• INSTRUCTIONS FOR THE TASK: Start at the line in the entries below that contains "1366x768 pixels. How", stop at the line that contains "Given: Choose the", and output exactly the lines in that span, both ends included.

• RECORDS SUPPLIED:

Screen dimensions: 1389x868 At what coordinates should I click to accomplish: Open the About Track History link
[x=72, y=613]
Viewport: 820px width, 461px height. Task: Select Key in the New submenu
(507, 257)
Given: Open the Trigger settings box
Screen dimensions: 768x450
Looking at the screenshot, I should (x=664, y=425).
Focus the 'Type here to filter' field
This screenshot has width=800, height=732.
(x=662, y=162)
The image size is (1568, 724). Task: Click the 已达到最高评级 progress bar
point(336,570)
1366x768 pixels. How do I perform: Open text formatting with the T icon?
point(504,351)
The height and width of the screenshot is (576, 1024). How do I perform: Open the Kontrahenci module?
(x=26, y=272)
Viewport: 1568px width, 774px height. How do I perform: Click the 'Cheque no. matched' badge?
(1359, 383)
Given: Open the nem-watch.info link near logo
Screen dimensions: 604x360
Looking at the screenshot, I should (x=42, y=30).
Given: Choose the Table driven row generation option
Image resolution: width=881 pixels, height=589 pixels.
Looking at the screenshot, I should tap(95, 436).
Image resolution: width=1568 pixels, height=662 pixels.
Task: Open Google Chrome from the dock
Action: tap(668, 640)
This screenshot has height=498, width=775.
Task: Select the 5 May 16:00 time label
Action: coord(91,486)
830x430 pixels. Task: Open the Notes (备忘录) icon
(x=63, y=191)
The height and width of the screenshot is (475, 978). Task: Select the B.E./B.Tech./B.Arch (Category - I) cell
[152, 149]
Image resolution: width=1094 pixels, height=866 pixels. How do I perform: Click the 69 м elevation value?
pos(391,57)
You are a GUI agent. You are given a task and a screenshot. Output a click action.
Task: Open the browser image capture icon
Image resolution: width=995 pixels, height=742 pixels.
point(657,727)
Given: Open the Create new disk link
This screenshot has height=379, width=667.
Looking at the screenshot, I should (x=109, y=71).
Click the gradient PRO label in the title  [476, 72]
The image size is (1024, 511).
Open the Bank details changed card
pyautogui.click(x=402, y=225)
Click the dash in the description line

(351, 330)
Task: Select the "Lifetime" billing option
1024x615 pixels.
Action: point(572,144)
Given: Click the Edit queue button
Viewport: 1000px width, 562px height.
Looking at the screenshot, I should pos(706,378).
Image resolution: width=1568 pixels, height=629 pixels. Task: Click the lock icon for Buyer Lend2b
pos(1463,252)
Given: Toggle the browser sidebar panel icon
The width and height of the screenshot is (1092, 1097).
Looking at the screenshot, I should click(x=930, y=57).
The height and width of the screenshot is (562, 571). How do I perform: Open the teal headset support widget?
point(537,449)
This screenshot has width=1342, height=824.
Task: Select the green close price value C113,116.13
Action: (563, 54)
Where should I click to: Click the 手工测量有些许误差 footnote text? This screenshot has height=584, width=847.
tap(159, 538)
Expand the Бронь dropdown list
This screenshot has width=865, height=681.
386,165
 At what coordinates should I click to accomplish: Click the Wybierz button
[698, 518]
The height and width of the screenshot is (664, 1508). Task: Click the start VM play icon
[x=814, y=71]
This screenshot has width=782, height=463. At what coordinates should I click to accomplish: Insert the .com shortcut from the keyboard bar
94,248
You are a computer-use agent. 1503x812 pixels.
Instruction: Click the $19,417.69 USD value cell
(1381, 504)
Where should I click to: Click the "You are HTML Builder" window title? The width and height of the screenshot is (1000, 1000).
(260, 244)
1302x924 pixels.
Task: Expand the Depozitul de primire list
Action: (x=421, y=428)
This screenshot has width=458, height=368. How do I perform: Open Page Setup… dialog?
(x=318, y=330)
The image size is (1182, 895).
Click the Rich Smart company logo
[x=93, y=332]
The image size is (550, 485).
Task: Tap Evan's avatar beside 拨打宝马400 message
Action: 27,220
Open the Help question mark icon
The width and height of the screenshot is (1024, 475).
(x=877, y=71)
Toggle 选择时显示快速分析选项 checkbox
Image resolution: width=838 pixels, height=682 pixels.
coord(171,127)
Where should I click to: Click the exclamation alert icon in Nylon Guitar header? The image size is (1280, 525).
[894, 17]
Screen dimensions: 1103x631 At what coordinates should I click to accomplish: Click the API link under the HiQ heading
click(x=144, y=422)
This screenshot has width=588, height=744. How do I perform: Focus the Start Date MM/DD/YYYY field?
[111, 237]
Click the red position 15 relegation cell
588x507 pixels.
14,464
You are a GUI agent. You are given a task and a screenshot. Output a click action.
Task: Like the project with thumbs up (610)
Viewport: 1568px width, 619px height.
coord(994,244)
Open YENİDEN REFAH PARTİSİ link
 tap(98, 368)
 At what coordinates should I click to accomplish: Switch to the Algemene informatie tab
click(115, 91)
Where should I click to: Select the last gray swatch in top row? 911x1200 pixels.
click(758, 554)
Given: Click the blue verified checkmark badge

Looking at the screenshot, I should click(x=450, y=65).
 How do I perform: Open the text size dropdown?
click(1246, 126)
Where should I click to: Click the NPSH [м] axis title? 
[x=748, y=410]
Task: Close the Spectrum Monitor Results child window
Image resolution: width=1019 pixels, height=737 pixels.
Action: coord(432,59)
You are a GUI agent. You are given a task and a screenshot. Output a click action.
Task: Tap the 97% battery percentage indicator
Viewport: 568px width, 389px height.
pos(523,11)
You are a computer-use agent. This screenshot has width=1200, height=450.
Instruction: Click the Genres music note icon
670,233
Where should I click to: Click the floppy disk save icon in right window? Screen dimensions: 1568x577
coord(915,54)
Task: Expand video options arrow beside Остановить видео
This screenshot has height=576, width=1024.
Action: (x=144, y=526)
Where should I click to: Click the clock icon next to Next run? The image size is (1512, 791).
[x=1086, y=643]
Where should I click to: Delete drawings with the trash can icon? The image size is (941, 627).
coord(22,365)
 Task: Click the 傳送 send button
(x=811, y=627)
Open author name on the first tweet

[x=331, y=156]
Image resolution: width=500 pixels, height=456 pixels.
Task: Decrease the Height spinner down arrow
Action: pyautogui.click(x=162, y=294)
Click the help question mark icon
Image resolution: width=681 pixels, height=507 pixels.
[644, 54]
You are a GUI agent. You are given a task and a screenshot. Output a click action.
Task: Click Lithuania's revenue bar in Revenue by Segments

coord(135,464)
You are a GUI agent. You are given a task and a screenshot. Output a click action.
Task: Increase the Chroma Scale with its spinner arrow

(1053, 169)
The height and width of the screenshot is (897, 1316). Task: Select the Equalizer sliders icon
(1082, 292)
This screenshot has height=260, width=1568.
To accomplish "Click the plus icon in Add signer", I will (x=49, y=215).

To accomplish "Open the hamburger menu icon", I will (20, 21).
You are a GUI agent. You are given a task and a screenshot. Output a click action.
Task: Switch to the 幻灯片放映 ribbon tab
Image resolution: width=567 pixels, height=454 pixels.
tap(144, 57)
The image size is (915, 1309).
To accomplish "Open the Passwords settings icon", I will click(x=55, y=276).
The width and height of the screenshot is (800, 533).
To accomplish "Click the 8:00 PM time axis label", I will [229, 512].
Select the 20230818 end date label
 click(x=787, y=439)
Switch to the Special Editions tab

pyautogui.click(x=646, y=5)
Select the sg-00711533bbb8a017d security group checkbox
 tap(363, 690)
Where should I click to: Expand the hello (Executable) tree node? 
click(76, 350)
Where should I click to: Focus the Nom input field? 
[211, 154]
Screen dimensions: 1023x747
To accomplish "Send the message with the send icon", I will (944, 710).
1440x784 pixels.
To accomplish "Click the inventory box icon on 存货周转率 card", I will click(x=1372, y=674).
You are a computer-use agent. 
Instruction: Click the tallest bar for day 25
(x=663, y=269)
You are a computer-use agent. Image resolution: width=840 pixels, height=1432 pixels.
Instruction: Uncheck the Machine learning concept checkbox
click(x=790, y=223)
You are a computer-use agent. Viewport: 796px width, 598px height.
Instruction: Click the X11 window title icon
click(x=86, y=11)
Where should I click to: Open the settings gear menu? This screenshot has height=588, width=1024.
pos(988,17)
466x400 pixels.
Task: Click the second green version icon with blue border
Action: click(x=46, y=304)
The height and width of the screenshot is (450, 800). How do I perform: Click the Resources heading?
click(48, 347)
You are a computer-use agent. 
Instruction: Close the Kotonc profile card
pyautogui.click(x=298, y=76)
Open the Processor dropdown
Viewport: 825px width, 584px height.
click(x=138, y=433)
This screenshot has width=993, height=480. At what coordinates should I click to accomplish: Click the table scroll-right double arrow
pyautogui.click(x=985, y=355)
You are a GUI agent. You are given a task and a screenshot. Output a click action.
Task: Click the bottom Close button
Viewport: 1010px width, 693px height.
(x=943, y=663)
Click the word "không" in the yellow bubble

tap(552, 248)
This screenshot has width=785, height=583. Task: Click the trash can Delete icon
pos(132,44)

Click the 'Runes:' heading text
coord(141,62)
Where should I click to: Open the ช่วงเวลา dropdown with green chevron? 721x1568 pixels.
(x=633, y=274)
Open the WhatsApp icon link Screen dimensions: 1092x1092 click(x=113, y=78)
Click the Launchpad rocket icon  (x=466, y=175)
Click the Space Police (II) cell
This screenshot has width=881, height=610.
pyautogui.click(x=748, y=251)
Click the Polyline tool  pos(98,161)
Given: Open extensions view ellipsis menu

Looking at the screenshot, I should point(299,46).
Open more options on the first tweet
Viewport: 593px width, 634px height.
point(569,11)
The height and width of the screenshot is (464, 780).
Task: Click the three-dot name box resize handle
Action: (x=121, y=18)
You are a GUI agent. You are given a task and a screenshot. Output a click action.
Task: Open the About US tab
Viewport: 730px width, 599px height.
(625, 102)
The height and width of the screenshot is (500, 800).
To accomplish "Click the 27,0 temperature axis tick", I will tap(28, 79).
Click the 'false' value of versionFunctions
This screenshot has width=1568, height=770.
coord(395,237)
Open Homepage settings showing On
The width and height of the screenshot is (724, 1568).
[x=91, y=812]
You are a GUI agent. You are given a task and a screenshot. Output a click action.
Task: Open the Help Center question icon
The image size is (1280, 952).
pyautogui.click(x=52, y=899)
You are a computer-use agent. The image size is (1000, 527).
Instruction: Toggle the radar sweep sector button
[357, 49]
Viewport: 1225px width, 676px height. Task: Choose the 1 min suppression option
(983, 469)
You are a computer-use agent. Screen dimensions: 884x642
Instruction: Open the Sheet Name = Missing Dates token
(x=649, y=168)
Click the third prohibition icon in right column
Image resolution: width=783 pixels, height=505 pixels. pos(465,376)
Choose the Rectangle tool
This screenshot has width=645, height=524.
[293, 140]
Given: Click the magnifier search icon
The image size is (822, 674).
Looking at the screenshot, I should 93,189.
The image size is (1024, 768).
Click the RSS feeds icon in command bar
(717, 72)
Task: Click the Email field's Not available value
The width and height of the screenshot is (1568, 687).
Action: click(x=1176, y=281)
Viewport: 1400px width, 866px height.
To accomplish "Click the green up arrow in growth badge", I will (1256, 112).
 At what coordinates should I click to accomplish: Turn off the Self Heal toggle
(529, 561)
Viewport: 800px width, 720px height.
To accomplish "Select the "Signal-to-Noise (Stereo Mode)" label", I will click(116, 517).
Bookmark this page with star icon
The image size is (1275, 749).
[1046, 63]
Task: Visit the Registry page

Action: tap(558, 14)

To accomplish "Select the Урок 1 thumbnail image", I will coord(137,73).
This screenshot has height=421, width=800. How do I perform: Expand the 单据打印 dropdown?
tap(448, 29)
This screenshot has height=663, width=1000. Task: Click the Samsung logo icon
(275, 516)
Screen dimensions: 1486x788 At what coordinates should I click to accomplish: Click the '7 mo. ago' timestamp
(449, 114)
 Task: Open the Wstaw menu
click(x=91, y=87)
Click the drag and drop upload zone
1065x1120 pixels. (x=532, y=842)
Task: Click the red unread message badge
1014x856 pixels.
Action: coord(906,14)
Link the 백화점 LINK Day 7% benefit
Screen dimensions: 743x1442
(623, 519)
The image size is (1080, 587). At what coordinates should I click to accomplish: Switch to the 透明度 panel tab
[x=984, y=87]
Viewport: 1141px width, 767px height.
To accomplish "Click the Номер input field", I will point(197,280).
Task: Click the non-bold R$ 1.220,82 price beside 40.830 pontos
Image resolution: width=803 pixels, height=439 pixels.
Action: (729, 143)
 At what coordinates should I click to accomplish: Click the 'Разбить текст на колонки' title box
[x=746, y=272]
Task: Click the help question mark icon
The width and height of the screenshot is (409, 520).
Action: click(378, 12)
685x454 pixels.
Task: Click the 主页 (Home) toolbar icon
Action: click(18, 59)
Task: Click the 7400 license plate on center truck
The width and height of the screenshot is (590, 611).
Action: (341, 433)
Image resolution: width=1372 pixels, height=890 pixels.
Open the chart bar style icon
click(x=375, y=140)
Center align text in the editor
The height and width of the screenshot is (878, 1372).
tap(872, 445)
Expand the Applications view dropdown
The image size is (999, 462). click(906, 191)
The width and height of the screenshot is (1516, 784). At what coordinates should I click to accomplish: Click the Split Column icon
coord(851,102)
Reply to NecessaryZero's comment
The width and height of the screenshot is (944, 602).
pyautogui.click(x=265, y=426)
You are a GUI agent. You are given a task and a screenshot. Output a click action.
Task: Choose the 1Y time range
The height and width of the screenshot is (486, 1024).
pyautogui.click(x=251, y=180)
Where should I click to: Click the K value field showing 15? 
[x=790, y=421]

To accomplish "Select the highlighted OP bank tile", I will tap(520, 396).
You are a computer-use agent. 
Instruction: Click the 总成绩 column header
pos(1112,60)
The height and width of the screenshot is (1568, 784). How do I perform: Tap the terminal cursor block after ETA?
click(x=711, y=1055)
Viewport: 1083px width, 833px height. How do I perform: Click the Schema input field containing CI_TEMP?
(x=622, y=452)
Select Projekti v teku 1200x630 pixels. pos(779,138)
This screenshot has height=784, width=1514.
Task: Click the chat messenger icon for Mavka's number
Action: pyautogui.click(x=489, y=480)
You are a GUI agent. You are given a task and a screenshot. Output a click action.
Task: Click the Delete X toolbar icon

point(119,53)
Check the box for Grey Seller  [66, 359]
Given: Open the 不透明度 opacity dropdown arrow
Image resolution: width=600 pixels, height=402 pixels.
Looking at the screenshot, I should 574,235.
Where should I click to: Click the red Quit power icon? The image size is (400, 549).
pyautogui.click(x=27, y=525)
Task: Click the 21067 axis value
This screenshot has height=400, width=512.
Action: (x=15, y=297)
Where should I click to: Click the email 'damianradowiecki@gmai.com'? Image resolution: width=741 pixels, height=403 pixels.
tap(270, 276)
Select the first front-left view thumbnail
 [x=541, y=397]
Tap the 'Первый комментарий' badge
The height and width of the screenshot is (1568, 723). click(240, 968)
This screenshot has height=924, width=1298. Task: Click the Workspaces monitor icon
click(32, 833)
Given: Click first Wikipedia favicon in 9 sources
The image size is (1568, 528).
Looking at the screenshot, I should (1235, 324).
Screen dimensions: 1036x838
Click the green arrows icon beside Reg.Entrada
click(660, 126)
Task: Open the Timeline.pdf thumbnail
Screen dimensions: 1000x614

• EXERCISE RESULT:
1366x768 pixels. How do I perform: Open text formatting with the T icon?
point(504,351)
The height and width of the screenshot is (576, 1024). How do I perform: Open the Kontrahenci module?
(x=26, y=272)
Viewport: 1568px width, 774px height. How do I perform: Click the 'Cheque no. matched' badge?
(1359, 383)
Given: Open the nem-watch.info link near logo
Screen dimensions: 604x360
Looking at the screenshot, I should (x=42, y=30).
Given: Choose the Table driven row generation option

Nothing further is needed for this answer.